In the previous notebook we manually built a deep learning (DL) model to demonstrate the specifics of how neural networks (NNs) work. However, in practice and when not learning, building NNs from scratch is generally time-consuming and will yield worse results. By using pre-made architectures and pretrained models, we can get better results as the models have been optimised by experts and with extensive research.

In this notebook, we will be using fastai to reproduce the results of the last notebook, where we create a model that predicts whether a person survived the Titanic disaster.

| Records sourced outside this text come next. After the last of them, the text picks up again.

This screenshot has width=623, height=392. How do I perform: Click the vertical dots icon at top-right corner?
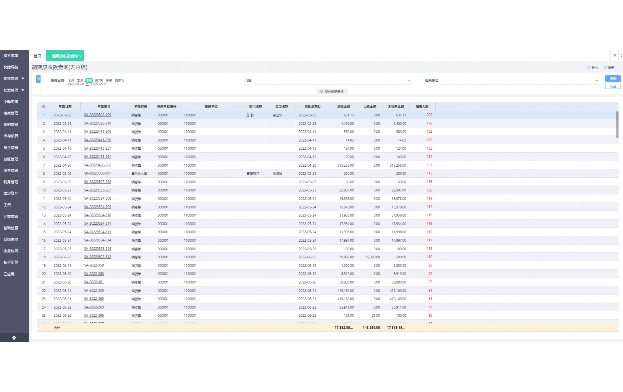621,56
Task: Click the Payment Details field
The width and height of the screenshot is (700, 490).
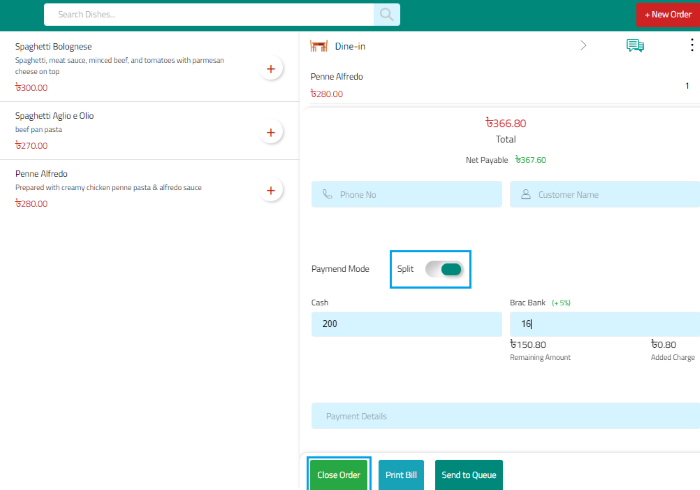Action: tap(505, 416)
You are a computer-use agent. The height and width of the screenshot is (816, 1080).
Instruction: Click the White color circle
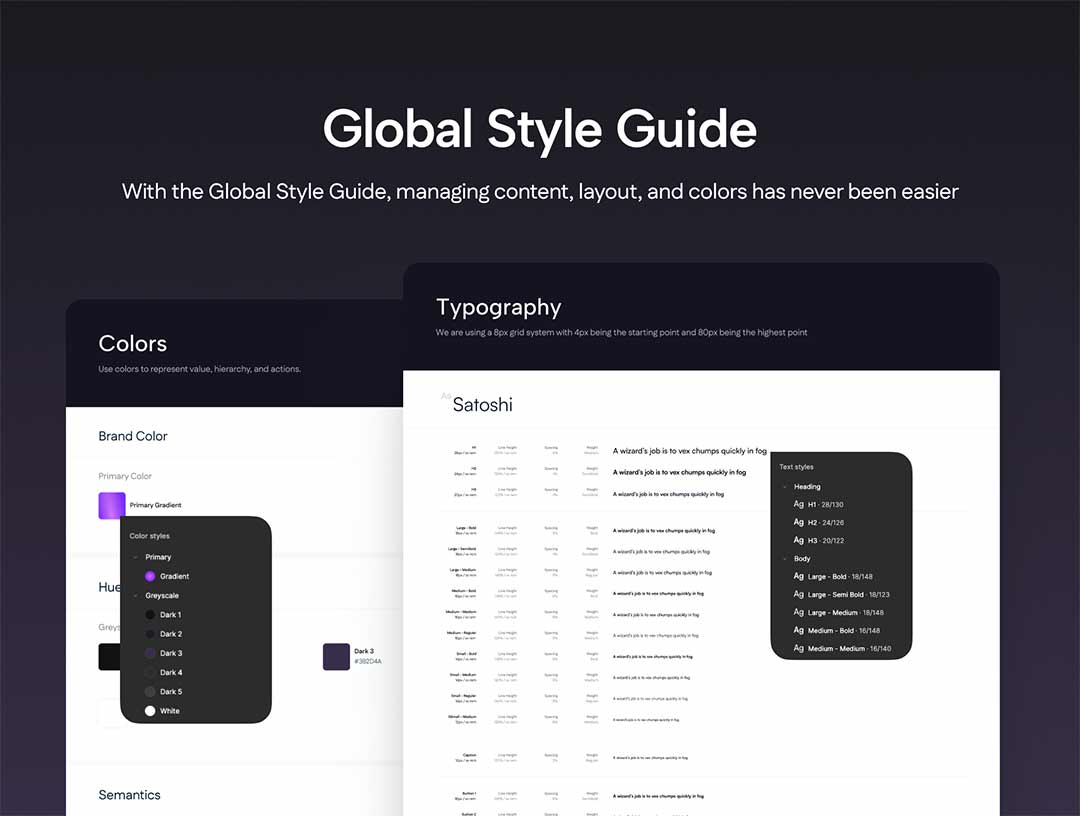point(150,711)
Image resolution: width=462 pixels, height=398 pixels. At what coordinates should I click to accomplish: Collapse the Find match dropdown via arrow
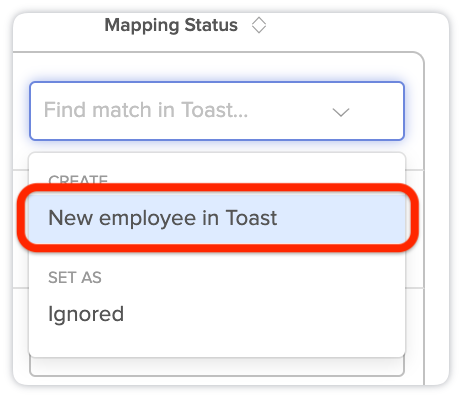click(341, 112)
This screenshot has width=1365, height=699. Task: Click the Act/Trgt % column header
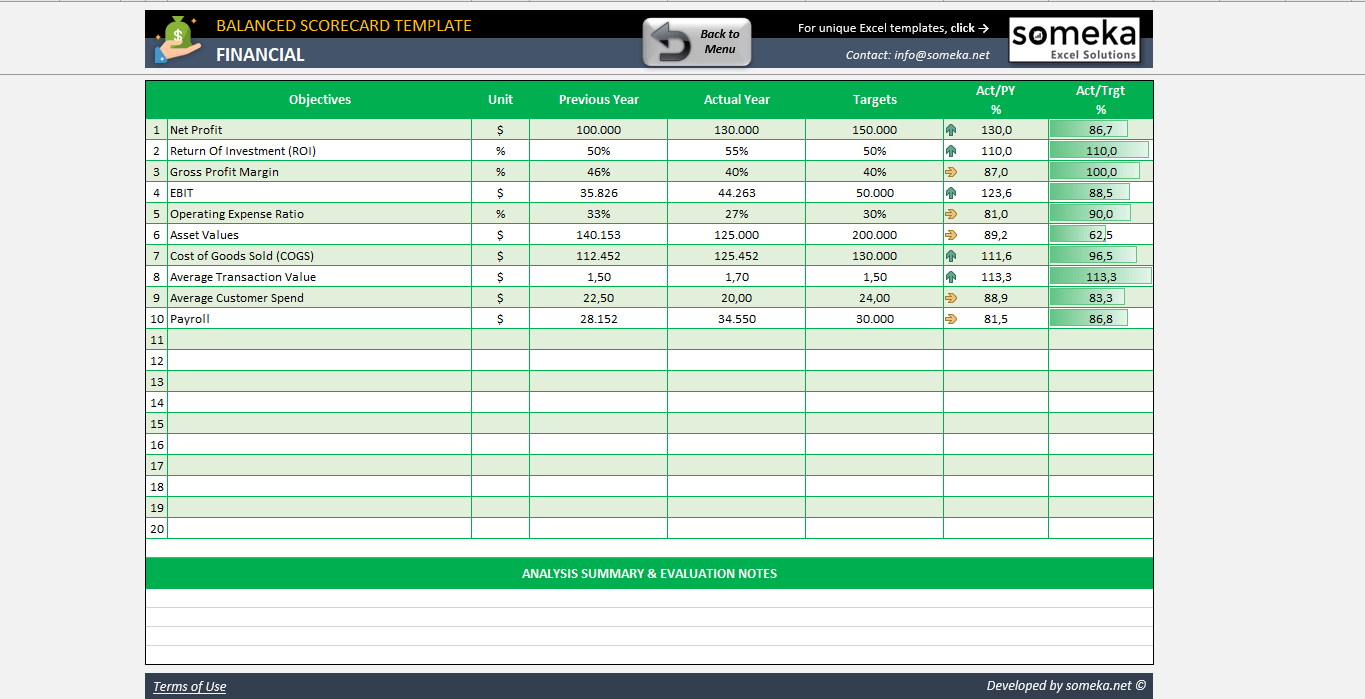1100,99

We will also employ a more advanced technique called ensembling to improve on our model further.

## Prepare Data

In [10]:
df = pd.read_csv('train.csv')

In the last notebook, because we were building the NN from scratch, we had to carefully feature engineer as the variables all required a lot of work to prepare for the model. However, since we are using fastai, all of this is done for us! So, we will use some amazing features from this notebook [Titanic - Advanced Feature Engineering Tutorial](https://www.kaggle.com/code/gunesevitan/titanic-advanced-feature-engineering-tutorial/) to better understand Pandas and to improve our model.

The feature will be shown in code and explained *afterwards*.

In [11]:
df['LogFare'] = np.log1p(df.Fare)

`log1p` is a function that takes the logarithm of `Fare + 1`. Instead of having to add 1, to prevent `log(0)` this function does that for us!

We use the 'LogFare' as this column has many really big values and lots of smaller values. This can cause a skewed distribution - generally, machine learning (ML) models work better with more normal distributions.

In [13]:
df['Deck'] = df.Cabin.str[0].map(dict(A='ABC', B='ABC', C='ABC', D='DE', E='DE', F='FG', G='FG'))

`df.Cabin.str[0]` extracts the first letter of the 'Cabin' column, which represents the deck where the passenger's cabin is locate. We use `map` to group certain decks together.

This line reduces the number of unique categories and may improve the predictive power by simplifying the model's input data.

In [14]:
df['Family'] = df.SibSp + df.Parch

The 'Family' column is created by adding siblings and spouses and parents and children.

This column indicates that the sum of family members on board could be a predictor of a passenger's likelihood of survival.

In [15]:
df['Alone'] = df.Family == 0

Similar to above, this line indicates that travelling alone is a predictor of survival. This will produce a boolean value that fastai can automatically handle.

In [17]:
df['TicketFreq'] = df.groupby('Ticket')['Ticket'].transform('count')

'TicketFreq' represents how many passesngers shared a ticket number. `groupby` allows us to treat all rows with the same ticket number as a group so we can perform operations on these groups. `transform` is applied after grouping and is used to count the occurences of each ticket number.

`transform` is very useful for performing calculations within groups while retaining the original shape of the DataFrame.

This feature indicates that people travelling on the same ticket may have had a similar experience during the journey impacting their likelihood of survival.

In [19]:
df['Title'] = df.Name.str.split(', ', expand=True)[1].str.split('.', expand=True)[0]
df['Title'] = df.Title.map(dict(Mr='Mr', Miss='Miss', Mrs='Mrs', Master='Master'))

In [20]:
df.head()

Unnamed: 0,PassengerId,Survived,Pclass,Name,Sex,Age,SibSp,Parch,Ticket,Fare,Cabin,Embarked,LogFare,Deck,Family,Alone,TicketFreq,Title
0,1,0,3,"Braund, Mr. Owen Harris",male,22.0,1,0,A/5 21171,7.25,,S,2.110213,,1,False,1,Mr
1,2,1,1,"Cumings, Mrs. John Bradley (Florence Briggs Th...",female,38.0,1,0,PC 17599,71.2833,C85,C,4.280593,ABC,1,False,1,Mrs
2,3,1,3,"Heikkinen, Miss. Laina",female,26.0,0,0,STON/O2. 3101282,7.925,,S,2.188856,,0,True,1,Miss
3,4,1,1,"Futrelle, Mrs. Jacques Heath (Lily May Peel)",female,35.0,1,0,113803,53.1,C123,S,3.990834,ABC,1,False,2,Mrs
4,5,0,3,"Allen, Mr. William Henry",male,35.0,0,0,373450,8.05,,S,2.202765,,0,True,1,Mr


Notice, no messing around with NaN columns.